[Begin Recorded information]

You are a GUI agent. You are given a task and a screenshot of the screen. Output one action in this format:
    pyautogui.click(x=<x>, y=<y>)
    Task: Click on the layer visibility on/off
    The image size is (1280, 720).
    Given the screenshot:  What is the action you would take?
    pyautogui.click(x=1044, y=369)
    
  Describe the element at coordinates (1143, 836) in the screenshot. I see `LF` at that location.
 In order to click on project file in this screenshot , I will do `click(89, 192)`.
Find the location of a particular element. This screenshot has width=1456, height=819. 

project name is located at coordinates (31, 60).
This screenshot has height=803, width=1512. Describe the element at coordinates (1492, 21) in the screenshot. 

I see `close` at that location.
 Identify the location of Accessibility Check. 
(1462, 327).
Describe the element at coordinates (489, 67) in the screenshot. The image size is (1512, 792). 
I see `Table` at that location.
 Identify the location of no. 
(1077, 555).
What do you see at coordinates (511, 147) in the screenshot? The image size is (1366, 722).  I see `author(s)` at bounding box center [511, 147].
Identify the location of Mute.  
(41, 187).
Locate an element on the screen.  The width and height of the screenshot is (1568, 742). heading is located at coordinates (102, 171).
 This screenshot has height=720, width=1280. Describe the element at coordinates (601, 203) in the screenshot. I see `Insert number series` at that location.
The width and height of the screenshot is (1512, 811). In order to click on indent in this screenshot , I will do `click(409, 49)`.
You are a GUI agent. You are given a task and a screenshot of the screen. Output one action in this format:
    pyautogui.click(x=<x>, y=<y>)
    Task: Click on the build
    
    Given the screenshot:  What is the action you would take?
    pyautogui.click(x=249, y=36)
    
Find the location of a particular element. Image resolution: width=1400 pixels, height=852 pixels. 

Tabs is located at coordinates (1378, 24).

[End Recorded information]

■ The exercise:
Copy out, word for word, the lines of the records from the first line through the line containing "(1077, 555).".

■ Response to the exercise:
You are a GUI agent. You are given a task and a screenshot of the screen. Output one action in this format:
    pyautogui.click(x=<x>, y=<y>)
    Task: Click on the layer visibility on/off
    The image size is (1280, 720).
    Given the screenshot:  What is the action you would take?
    pyautogui.click(x=1044, y=369)
    
  Describe the element at coordinates (1143, 836) in the screenshot. I see `LF` at that location.
 In order to click on project file in this screenshot , I will do `click(89, 192)`.
Find the location of a particular element. This screenshot has width=1456, height=819. 

project name is located at coordinates (31, 60).
This screenshot has height=803, width=1512. Describe the element at coordinates (1492, 21) in the screenshot. 

I see `close` at that location.
 Identify the location of Accessibility Check. 
(1462, 327).
Describe the element at coordinates (489, 67) in the screenshot. The image size is (1512, 792). 
I see `Table` at that location.
 Identify the location of no. 
(1077, 555).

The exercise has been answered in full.